Когда он вернулся, я успел сделать несколько глотков кофе и немного остыл - как психологически, так и физически. Вид у Залесхоффа был серьезный.
- Что случилось?
Он протянул мне газету. Синеглазый носильщик не соврал - к моему описанию прибавили описание Залесхоффа. Предполагалось, что мы все еще в окрестностях Тревильо. Однако газета вышла несколько часов назад.
- Не понимаю, - сказал я, - каким образом это ухудшает наше положение.

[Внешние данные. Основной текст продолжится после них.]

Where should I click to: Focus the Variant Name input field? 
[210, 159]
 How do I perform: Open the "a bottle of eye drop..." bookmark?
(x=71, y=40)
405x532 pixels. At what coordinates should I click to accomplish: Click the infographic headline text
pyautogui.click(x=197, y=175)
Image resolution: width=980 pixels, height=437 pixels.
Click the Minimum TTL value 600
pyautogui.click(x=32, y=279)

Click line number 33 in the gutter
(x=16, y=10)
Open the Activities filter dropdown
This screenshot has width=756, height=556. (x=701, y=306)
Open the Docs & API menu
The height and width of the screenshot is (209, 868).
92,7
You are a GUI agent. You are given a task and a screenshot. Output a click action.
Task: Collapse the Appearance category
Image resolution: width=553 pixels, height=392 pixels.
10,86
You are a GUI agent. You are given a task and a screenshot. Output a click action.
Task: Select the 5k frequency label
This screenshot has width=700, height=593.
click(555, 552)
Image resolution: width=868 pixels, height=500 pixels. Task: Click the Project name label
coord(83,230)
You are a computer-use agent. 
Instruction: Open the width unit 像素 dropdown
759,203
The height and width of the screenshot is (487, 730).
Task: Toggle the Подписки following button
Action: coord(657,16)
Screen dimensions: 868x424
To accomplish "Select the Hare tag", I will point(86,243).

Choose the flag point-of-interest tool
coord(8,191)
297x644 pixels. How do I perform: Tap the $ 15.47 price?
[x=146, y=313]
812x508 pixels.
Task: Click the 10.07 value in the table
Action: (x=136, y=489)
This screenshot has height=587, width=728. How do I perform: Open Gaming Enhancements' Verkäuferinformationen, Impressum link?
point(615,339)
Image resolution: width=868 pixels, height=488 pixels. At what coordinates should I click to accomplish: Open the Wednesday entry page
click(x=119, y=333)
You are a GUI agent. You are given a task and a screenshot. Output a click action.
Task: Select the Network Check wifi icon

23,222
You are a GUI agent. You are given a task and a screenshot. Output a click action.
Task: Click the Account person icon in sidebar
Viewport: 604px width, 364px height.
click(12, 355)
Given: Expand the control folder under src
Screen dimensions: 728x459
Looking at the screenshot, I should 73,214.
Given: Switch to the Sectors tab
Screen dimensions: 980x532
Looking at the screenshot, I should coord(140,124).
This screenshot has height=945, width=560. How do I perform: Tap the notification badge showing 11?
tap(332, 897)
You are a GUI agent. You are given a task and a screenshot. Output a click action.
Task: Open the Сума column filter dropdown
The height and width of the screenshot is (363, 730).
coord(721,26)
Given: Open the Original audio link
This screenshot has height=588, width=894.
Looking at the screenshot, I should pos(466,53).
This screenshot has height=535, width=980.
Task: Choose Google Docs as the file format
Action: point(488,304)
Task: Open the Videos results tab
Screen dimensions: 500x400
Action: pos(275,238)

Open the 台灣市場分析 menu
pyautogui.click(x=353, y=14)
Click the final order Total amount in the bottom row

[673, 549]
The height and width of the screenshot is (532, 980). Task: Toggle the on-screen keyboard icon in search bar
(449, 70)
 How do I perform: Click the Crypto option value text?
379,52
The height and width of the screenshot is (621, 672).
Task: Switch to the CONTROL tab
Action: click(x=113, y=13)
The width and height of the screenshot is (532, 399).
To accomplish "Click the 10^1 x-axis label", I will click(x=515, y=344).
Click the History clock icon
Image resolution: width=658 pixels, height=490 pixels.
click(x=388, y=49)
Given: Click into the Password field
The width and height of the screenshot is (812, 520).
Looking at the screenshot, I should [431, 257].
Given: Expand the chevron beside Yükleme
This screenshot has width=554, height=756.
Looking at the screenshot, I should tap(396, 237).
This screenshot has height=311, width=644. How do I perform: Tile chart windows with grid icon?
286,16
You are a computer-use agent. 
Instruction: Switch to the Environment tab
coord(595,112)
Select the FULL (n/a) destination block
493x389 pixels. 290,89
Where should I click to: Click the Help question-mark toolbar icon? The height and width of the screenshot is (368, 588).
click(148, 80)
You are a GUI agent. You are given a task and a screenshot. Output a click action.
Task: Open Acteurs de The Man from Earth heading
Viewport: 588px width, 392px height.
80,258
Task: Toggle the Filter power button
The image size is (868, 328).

- Не ухудшает. Но меня волнует то, о чем они не написали.
- Например?
- Там, внутри, кое-что может вас заинтересовать, - промолвил Залесхофф. - Третья страница, вторая колонка сверху.
Я нашел заметку, о которой он говорил. Короткий абзац под заголовком "Полиция предполагает самоубийство".
Там сообщалось следующее:
Милан, пятница.
Поздно вечером позади дома на Корсо ди Порта-Нуова была найдена женщина. Она получила серьезные травмы, по всей видимости, выпав из окна пятого этажа. По дороге в больницу женщина умерла. Слуга, Риккардо Фиабини, опознал в погибшей синьору Вагас, жену генерал-майора Дж. Л. Вагаса из Белграда, хорошо известного в музыкальных кругах. В данное время генерал находится за границей.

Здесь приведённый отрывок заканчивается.